Dear Redeemer Family:
In this final month of the church year, we are presented with Luke’s understanding of ends and beginnings, of death and resurrection, thus providing us with the opportunity to think anew about life together under the cross and empty tomb of Jesus.

Lutherans hold a particular understanding of our endings and beginnings. Martin Luther understood there to be two kinds of death, a little death and a big death. The big death is what occurs in the waters of baptism when the sinful self and the power of sin, death and the devil are drowned; they no longer have the last word or ultimate power over us. Because Jesus has died and is raised; and because in the waters of baptism we are joined to him in his death and resurrection; we face the end with anticipation. Though we are sinful, in the waters of baptism we are also given a new identity:
a saint, a child of God, one forgiven, loved, saved through the love of God in Jesus Christ. There is reason to celebrate the end; there, in the end, is a new beginning. There, in the end, is Jesus.

The little death, for Luther, is the physical death, when there is no more breath in our bodies or life in our limbs. This death tends to be the one that engenders fear, the one in which tears are shed for what is lost, for what will no longer be. When a physical death comes decades before it should have, those left to mourn experience a mix of emotions. While, on the one hand, the faithful know that this dear person was a child of God, this child of God is no longer physically here with us. For that we grieve. Years ago, in his book The Denial of Death, (it won the Pulitzer Prize for nonfiction in 1979) Ernest Becker emphasized the cultural fascination not with death itself but with denying its presence, its impact on our lives. Those whose loved ones have died, or are facing an untimely diagnosis of their own that will eventually lead to death, know the struggle of the end in Christian faith. Though resurrection is a real and present reality, the sting of the end is no less real.

At the end of this season, Christ the King, we find Jesus on the cross between two who are dying. In pain and alone, those on either side of him engage him in conversation. On the one side is someone who wants Jesus to avoid the cross and to help them avoid the cross as well. (The denial of death, indeed!) On the other side is someone who recognizes the situation for what it is and realizes Jesus for who he is. The person asks Jesus to “remember me when you come into your kingdom.”

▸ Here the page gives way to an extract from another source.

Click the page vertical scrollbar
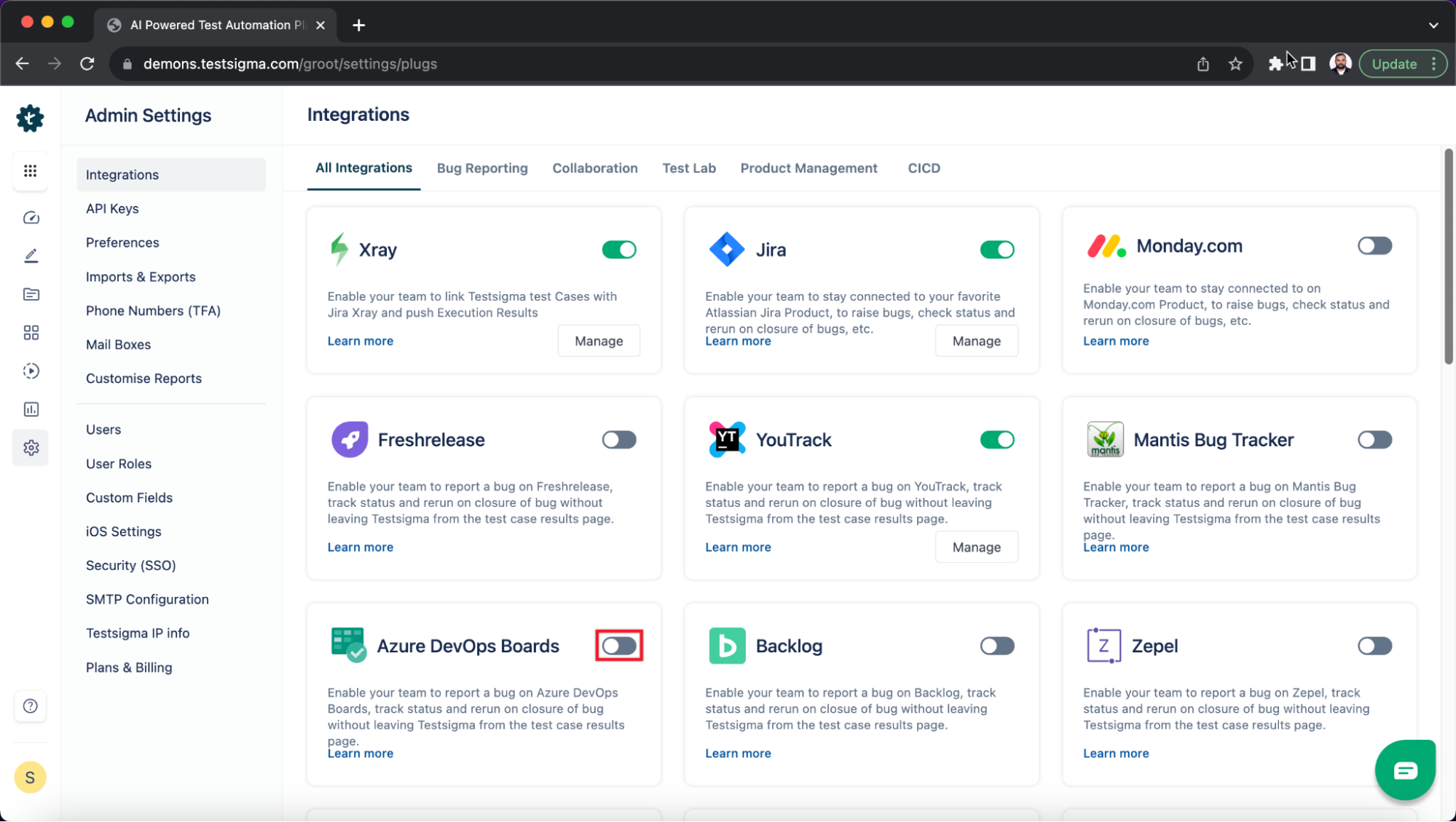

This is an honest cry, a lament, in which despair and hope are hurled at Jesus on the cross. There is no sugarcoating the situation of the person hanging next to Jesus; while the criminal recognizes that “we are getting what we deserve,” there is, somewhere from within, a deep and abiding sense of hope. In view of Jesus on the cross, all the denials end; all that is left is hope. “Today you will be with me in Paradise” is the reply he receives. No denial, but tremendous words of hope.